• [Things to do]:
1 – In the passage about Monroe Queener, list every time of day or week when he listened to the country music broadcasts as a child.
2 – According to the passage about Monroe Queener, what instrument did Bashful Brother Oswald play?
3 – Copy the stretch of the passage about Monroe Queener from "As you may be" through "local country bands.".

• [Excerpted text]:
As you may be aware, I have posted some audio clips and photos about Monroe Queener, a great dobro player I had the pleasure of picking with in the late 1980s and early 1990s. Here is more info about Monroe Queener:
MONROE QUEENER: Born in 1926 in rural Campbell County, Tennessee, Monroe Queener came of age right along with the radio medium. As a child on his family’s tobacco farm, Queener listened in each morning, at noontime, and on Saturday nights, to the country music broadcasts out of Knoxville and Nashville. For him, the music of Roy Acuff was best of all. More than Acuff’s singing and fiddling, though, it was the dobro playing of his longtime sidekick “Bashful Brother Oswald,” that produced the greatest impression. By his mid-teens, Queener began playing an Oswald-inspired dobro technique in a variety of local country bands.

• [Information supplied]:
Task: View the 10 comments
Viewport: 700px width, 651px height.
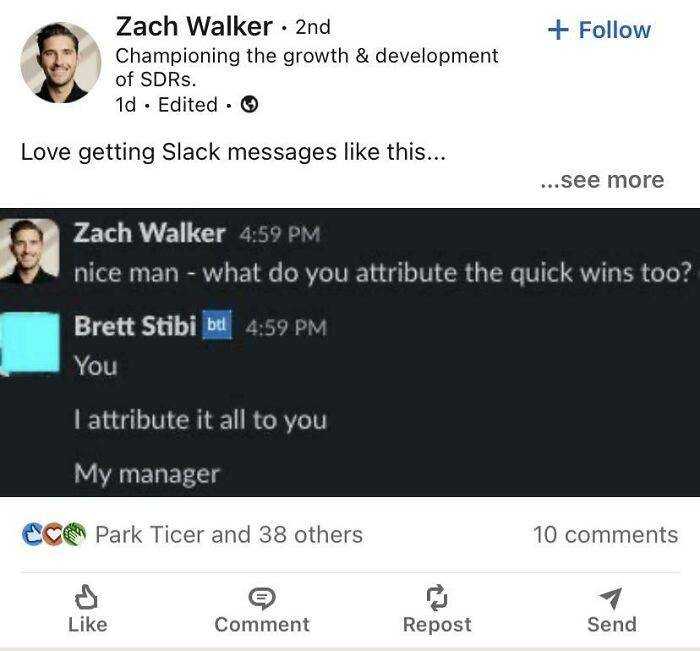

• [Worked answers]:
1 –
- Each morning
- At noontime
- On Saturday nights

2 – The dobro

3 –
As you may be aware, I have posted some audio clips and photos about Monroe Queener, a great dobro player I had the pleasure of picking with in the late 1980s and early 1990s. Here is more info about Monroe Queener:
MONROE QUEENER: Born in 1926 in rural Campbell County, Tennessee, Monroe Queener came of age right along with the radio medium. As a child on his family’s tobacco farm, Queener listened in each morning, at noontime, and on Saturday nights, to the country music broadcasts out of Knoxville and Nashville. For him, the music of Roy Acuff was best of all. More than Acuff’s singing and fiddling, though, it was the dobro playing of his longtime sidekick “Bashful Brother Oswald,” that produced the greatest impression. By his mid-teens, Queener began playing an Oswald-inspired dobro technique in a variety of local country bands.